(Records from a data collection)
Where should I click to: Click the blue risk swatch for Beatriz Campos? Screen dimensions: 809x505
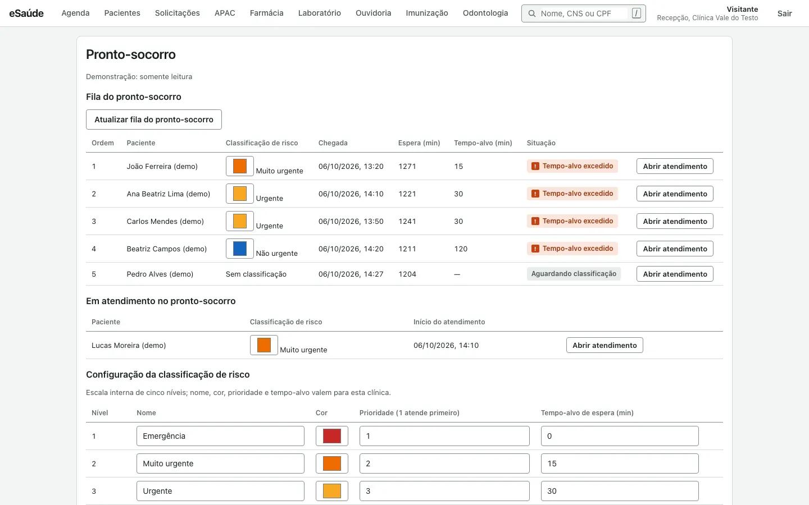click(x=240, y=249)
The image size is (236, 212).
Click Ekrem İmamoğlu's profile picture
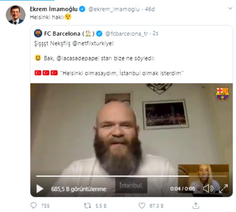pos(16,15)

* **Task statement**: Reproduce only the lines from the line with "The image size is (236, 212)." to the end of the entries. Keep both ends, copy them exactly, and omit every picture.

* **Result for this task**:
The image size is (236, 212).
Click Ekrem İmamoğlu's profile picture
pos(16,15)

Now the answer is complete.